## Task prompt:
The first line of the entries below, the line containing "Save the Optional Settings section", and every line between them should be repeated exactly, and nothing else.

Dataset entries
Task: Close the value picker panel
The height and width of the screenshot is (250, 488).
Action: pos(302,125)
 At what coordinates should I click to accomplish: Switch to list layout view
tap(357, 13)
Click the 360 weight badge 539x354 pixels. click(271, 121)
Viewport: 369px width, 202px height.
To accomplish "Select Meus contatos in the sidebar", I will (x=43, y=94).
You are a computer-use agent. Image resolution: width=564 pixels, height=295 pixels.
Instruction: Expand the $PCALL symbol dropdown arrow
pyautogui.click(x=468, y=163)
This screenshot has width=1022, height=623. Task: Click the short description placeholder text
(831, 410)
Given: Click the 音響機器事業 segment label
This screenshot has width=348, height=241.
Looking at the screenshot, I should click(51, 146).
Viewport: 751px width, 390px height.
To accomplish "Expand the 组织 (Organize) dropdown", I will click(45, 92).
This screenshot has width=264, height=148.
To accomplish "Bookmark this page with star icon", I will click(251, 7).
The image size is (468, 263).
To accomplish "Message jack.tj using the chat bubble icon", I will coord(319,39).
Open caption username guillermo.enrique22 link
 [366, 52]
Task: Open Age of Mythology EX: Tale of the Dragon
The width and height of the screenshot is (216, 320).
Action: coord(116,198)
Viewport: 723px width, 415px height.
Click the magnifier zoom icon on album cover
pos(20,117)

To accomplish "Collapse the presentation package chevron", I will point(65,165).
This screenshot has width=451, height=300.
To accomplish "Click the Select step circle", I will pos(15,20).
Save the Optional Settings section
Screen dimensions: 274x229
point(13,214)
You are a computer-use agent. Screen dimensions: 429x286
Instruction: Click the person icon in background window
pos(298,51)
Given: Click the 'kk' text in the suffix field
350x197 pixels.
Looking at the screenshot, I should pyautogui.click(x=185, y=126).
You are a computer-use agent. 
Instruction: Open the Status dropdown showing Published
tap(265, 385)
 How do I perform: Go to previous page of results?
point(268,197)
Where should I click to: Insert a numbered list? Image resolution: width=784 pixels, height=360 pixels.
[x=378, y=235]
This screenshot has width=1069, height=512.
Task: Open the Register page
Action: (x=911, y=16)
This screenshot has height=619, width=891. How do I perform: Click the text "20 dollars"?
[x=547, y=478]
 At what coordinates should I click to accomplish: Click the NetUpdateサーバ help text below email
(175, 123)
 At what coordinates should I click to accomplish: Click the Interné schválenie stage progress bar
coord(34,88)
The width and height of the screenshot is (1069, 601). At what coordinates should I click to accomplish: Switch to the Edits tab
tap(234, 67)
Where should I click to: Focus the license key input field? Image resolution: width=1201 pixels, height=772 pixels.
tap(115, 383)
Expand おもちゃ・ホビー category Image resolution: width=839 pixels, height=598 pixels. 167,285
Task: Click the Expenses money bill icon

## Task solution:
Task: Close the value picker panel
The height and width of the screenshot is (250, 488).
Action: pos(302,125)
 At what coordinates should I click to accomplish: Switch to list layout view
tap(357, 13)
Click the 360 weight badge 539x354 pixels. click(271, 121)
Viewport: 369px width, 202px height.
To accomplish "Select Meus contatos in the sidebar", I will (x=43, y=94).
You are a computer-use agent. Image resolution: width=564 pixels, height=295 pixels.
Instruction: Expand the $PCALL symbol dropdown arrow
pyautogui.click(x=468, y=163)
This screenshot has width=1022, height=623. Task: Click the short description placeholder text
(831, 410)
Given: Click the 音響機器事業 segment label
This screenshot has width=348, height=241.
Looking at the screenshot, I should click(51, 146).
Viewport: 751px width, 390px height.
To accomplish "Expand the 组织 (Organize) dropdown", I will click(45, 92).
This screenshot has width=264, height=148.
To accomplish "Bookmark this page with star icon", I will click(251, 7).
The image size is (468, 263).
To accomplish "Message jack.tj using the chat bubble icon", I will coord(319,39).
Open caption username guillermo.enrique22 link
 [366, 52]
Task: Open Age of Mythology EX: Tale of the Dragon
The width and height of the screenshot is (216, 320).
Action: coord(116,198)
Viewport: 723px width, 415px height.
Click the magnifier zoom icon on album cover
pos(20,117)

To accomplish "Collapse the presentation package chevron", I will point(65,165).
This screenshot has width=451, height=300.
To accomplish "Click the Select step circle", I will pos(15,20).
Save the Optional Settings section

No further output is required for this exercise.